Over the years 1825–1849, Frédéric Chopin wrote at least 59 compositions for piano called Mazurkas. Mazurka refers to one of the traditional Polish dances.
 58 have been published
 45 during Chopin's lifetime, of which 41 have opus numbers (with the remaining four works being two early mazurkas from 1826 and the famous "Notre Temps" and "Émile Gaillard" mazurkas that were published individually in 1841)
 13 posthumously, of which 8 have posthumous opus numbers (specifically, Opp. 67 & 68)
 11 further mazurkas are known whose manuscripts are either in private hands (2) or untraced (at least 9).
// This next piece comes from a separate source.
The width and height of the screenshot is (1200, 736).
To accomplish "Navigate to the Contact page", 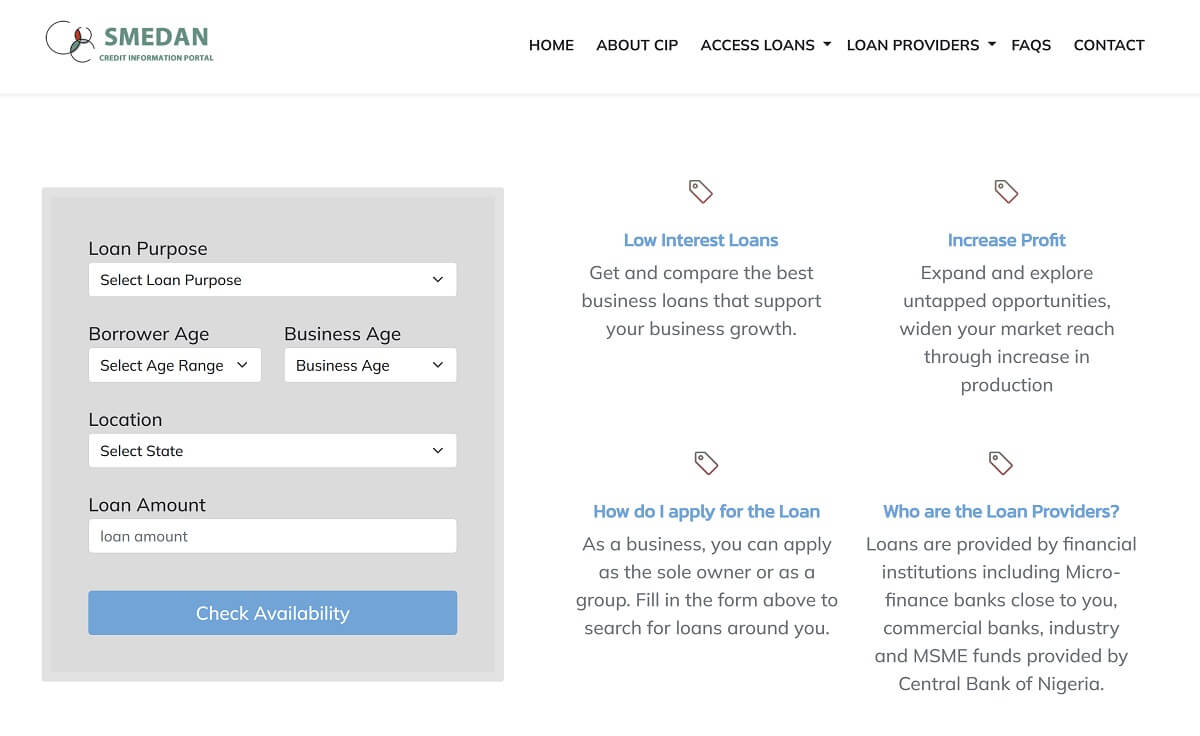I will click(1109, 45).
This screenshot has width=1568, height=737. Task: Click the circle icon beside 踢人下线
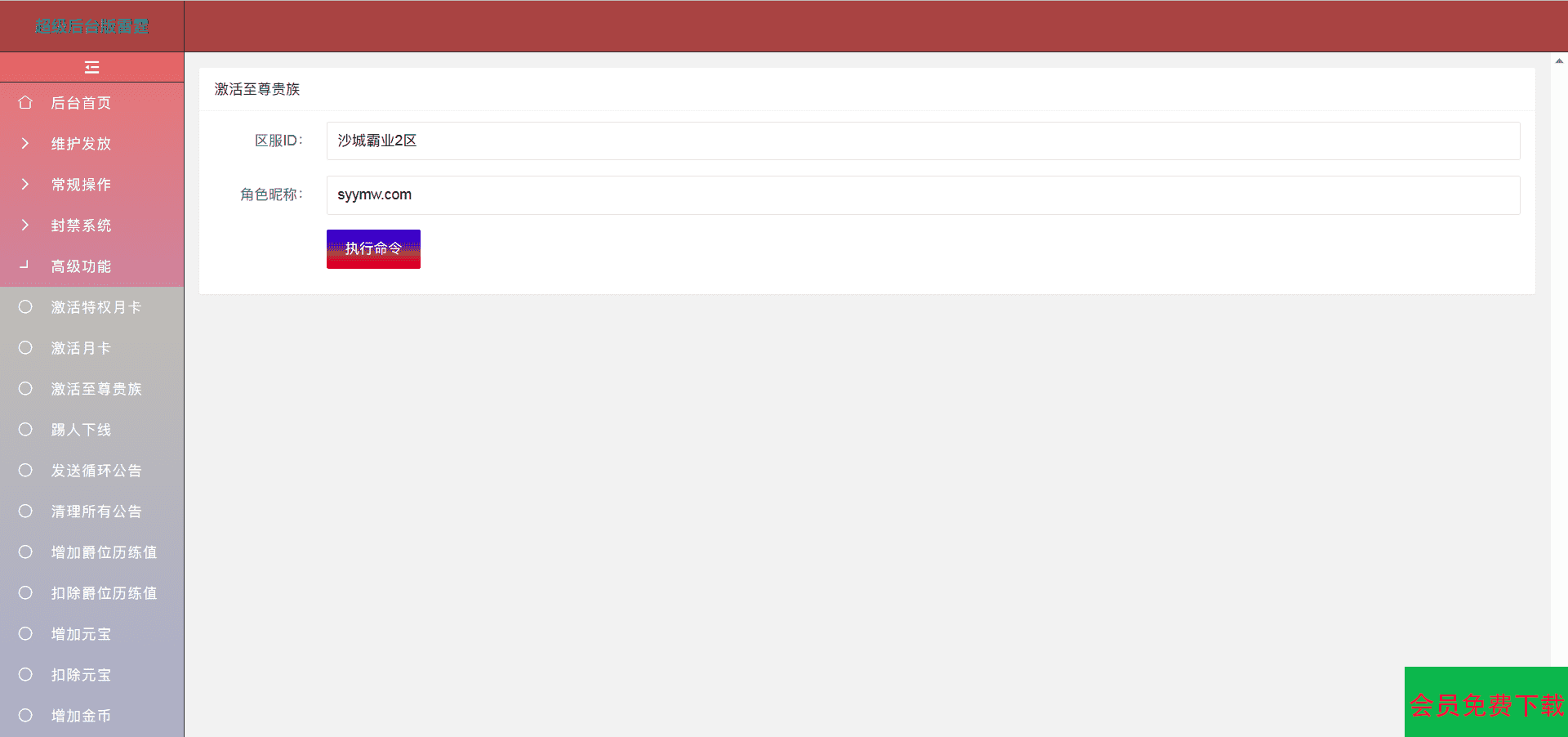click(x=25, y=429)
The serial numbering of the 58 published mazurkas normally goes only up to 51.  The remaining 7 are referred to by their key or catalogue number.

Chopin's composition of these mazurkas signaled new ideas of nationalism.

Origins

Chopin based his mazurkas on the traditional Polish folk dance, also called the mazurka (or "mazur" in Polish). However, while he used the traditional mazurka as his model, he was able to transform his mazurkas into an entirely new genre, one that became known as a "Chopin genre".

Compositions

Chopin started composing his mazurkas in 1825, and continued composing them until 1849, the year of his death.  The number of mazurkas composed in each year varies, but he was steadily writing them throughout this time period.

Musical style
Since Chopin's mazurkas connect to the already established traditional Polish mazurka, some of the characteristics of the genre remain the same in his interpretation.  For example, both the traditional mazurka and Chopin's version contain a great deal of repetition.  This can mean repetition of a single measure or small group of measures, repetition of a theme, or even repetition of an entire section.  This repetition makes sense in the traditional dance for the repeat of a certain section of the actual dance; even though Chopin did not compose his mazurkas so they could be danced to, it is clear Chopin kept the original form in mind.  Furthermore, many of the rhythmic patterns of the traditional mazurka also appear in Chopin's compositions so they still convey the idea of a dance, but a more "self-contained, stylized dance piece."  In keeping with this idea, Chopin did try to make his mazurkas more technically interesting by furthering their chromaticism and harmony, along with using classical techniques, such as counterpoint and fugues.  In fact, Chopin used more classical techniques in his mazurkas than in any of his other genres.  One of these techniques is four part harmony in the manner of a chorale.

Influences
While it is known that Chopin's mazurkas are connected to the traditional dance, throughout the years there has been much scholarly debate as to how exactly they are connected.  The main subject of this debate is whether Chopin had an actual direct connection to Polish folk music, or whether he heard Polish national music in urban areas and was inspired by that to compose his mazurkas.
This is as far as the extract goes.